Natura e possibilità della santità

+ In nomine Patris et Filii et Spiritus Sancti. Amen.

‘Siate santi perché Io sono santo’ dice il Signore quattro volte nel libro Levitico; e Nostro Signore Gesù Cristo ci dice nel vangelo di san Matteo (5): ‘Siate voi dunque perfetti, come è perfetto il Padre vostro celeste.’ La santità e la perfezione sono di fatti la stessa cosa, perché la santità è nient’altro che la perfezione dell’amore. Questa perfezione viene descritta nel vangelo di san Marco (12) con le parole seguenti: ‘Amerai dunque il Signore Dio tuo con tutto il tuo cuore, con tutta la tua mente, e con tutta la tua forza… ed il prossimo tuo come te stesso.’

Qualcuno può obiettare però che non si può divenire perfetti: è perfetto solo Dio. Rispondiamo dicendo che ci sono due tipi di perfezione: la perfezione di Dio che è una perfezione assoluta, e la perfezione dell’uomo che è una perfezione partecipata, ovvero alla perfezione di Dio; ed una perfezione relativa, ovvero alla natura umana. Questa perfezione partecipata e relativa è possibile per noi, anche se non proviene da noi, bensì da Dio solo, tramite la Grazia.

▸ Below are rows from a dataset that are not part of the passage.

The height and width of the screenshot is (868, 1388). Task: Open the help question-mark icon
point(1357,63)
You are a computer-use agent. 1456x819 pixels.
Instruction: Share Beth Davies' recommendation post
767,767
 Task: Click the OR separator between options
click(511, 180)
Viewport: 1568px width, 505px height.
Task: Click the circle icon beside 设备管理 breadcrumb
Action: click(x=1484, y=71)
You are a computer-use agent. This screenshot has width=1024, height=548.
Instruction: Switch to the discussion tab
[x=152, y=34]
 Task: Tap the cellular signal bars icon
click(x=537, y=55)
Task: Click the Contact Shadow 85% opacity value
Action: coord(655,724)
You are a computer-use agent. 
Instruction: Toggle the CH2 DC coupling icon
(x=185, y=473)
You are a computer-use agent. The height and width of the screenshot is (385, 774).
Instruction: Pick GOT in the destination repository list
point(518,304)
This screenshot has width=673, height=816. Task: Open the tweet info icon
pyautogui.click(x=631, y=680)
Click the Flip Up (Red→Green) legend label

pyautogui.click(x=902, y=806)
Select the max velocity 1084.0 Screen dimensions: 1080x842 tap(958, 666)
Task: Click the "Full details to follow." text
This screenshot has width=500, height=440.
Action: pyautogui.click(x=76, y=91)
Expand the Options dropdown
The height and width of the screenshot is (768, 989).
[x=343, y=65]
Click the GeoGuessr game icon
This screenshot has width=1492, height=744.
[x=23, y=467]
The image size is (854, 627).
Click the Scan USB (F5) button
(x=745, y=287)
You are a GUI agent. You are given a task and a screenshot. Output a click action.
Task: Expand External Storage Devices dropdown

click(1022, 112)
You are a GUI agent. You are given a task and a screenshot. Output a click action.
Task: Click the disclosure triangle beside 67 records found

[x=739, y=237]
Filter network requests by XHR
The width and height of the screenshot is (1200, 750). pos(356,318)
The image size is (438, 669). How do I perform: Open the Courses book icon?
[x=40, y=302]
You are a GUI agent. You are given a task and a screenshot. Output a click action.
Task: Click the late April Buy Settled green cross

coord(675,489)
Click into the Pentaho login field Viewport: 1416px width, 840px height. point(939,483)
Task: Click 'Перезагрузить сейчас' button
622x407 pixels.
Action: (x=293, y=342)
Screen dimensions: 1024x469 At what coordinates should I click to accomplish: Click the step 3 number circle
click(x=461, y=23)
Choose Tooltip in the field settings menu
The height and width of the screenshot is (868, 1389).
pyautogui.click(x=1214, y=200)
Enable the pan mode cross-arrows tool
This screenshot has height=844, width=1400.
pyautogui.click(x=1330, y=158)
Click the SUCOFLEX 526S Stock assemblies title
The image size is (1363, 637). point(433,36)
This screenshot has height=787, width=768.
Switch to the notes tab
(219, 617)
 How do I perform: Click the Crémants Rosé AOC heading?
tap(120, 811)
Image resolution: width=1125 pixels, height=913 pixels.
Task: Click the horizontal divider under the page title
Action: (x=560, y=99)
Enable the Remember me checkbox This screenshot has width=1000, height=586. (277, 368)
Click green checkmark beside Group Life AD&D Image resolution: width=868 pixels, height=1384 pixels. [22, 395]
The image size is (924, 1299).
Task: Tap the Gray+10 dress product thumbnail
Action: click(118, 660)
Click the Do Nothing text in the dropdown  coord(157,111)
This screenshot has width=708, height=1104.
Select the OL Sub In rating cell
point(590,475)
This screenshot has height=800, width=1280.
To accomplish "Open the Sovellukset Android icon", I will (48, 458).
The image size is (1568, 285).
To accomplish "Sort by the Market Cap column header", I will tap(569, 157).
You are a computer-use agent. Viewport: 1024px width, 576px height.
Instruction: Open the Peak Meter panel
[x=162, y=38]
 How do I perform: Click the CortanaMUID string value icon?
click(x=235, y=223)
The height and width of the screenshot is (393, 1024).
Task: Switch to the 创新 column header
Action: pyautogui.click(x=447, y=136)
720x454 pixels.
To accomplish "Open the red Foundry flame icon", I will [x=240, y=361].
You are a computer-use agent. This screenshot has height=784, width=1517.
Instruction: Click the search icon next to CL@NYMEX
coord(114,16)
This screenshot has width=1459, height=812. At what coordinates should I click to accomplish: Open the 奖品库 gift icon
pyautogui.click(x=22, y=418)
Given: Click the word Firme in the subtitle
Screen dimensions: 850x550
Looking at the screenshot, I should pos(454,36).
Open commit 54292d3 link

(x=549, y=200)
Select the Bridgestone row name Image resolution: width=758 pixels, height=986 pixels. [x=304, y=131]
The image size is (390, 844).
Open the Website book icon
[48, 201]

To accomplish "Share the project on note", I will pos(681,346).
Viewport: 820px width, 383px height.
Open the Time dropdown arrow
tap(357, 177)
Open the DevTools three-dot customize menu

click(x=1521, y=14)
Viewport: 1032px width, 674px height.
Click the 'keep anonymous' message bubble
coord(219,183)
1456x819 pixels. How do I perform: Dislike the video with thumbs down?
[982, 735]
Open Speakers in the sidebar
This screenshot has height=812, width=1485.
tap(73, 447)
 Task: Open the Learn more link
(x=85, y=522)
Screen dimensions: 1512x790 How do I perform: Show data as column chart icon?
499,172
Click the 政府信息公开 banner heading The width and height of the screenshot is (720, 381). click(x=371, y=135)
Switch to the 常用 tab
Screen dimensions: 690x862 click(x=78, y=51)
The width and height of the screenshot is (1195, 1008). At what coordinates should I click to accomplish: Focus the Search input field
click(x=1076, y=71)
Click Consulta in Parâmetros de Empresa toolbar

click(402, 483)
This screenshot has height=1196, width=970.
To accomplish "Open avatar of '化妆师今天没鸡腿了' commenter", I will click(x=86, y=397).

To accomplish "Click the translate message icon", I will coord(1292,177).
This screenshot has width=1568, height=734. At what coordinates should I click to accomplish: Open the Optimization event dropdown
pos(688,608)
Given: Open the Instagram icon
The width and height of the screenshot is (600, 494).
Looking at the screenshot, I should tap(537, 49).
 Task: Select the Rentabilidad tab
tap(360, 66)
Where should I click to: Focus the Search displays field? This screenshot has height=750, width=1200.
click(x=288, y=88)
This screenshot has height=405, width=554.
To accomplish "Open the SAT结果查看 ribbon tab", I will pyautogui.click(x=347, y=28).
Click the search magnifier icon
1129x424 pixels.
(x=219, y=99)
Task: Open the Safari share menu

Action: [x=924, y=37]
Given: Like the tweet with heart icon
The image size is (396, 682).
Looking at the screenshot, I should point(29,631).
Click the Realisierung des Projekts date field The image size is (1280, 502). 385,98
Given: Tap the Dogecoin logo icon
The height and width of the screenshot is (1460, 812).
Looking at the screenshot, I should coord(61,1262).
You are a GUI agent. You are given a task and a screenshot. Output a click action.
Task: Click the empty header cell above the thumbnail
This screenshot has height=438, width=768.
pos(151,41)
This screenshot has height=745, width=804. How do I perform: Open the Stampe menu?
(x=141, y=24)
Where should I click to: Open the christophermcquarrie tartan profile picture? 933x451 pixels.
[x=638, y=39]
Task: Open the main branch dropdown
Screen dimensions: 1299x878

Un’altra obiezione eventuale all’idea di una chiamata alla santità è di ordine più personale: ‘Io divenire santo? Impossibile! Non sarei mai io un san Francesco, un sant’Antonio, una santa Caterina da Siena, una santa Gemma Galgani! Sono debile, mediocre, non sarebbe mai possible.’ Bisogna rispondere che Dio non chiede mai l’impossibile: se ci chiede di divenire santi, dev’essere possibile – ma come? Troviamone la soluzione nella parabola dei talenti (Mt. 25) di cui citiamo adesso solo una parte: ‘… colui che aveva ricevuto cinque talenti ne presentò altri cinque, dicendo: ‘Signore, mi hai consegnato cinque talenti, ecco ne ho gaudagnato altri cinque. Bene, servo buono e fedele, gli disse il suo padrone, sei stato fedele nel poco, ti darò autorità su molto; prende parte alla gioia del tuo padrone. Presentatosi poi colui che aveva ricevuto due talenti, disse: Signore mi hai consegnato due talenti; vedi, ne ho guadagnati altri due. Bene, servo buono e fedele, gli rispose il padrone, sei stato fedele in poco, ti darò autorità su molto; prende parte alla gioia del tuo padrone…’

Intendiamo questa parabola dunque con rapporto alla santità. I talenti sono la capacità per essa: colui che ne riceve cinque, ne riceve una capacità grande; colui che ne riceve due, riceve una capacità meno grande; chi invece ne riceve solo uno riceve una capacità ancor meno grande. Il Signore dà ad ognuno una determinata capacità per la santità, e vuole che ognuno se ne serva pienamente: ciò che avevano fatto i servi che avevano ricevuto i cinque ed i due talenti. Il fatto che ognuno di loro si è servito pienamente della capacità – il fatto che la sua santità correspose alla sua capacità – si manifesta nella quantità di talenti che acquistava: colui che ne aveva ricevuti cinque, acquistava ancora cinque; colui che ne aveva ricevuti due, acquistava ancora due. Il fatto che ognuno di loro divenne santo si manifesta nelle parole identiche che indirizzava a loro il padrone: ‘Bene, servo buono e fedele, sei stato fedele nel poco, ti darò autorità su molto; prende parte alla gioia del tuo padrone.’ Il servo cattivo invece, come si ricorderà, non si serviva della capacità sua e quindi venne dannato.

I grandi santi, quelli canonizzati, ne hanno ricevuto una grande capacità, e l’hanno esercitata pienamente; noi invece che ne abbiamo ricevuto una capacità meno grande, dobbiamo comunque esercitarla pienamente, che con la Grazia di Dio e con l’intercessione della Madonna e di tutti i santi sicuramente lo faremo alla Gloria della santissima, una ed indivisa Trinità. Amen. Deo gratias!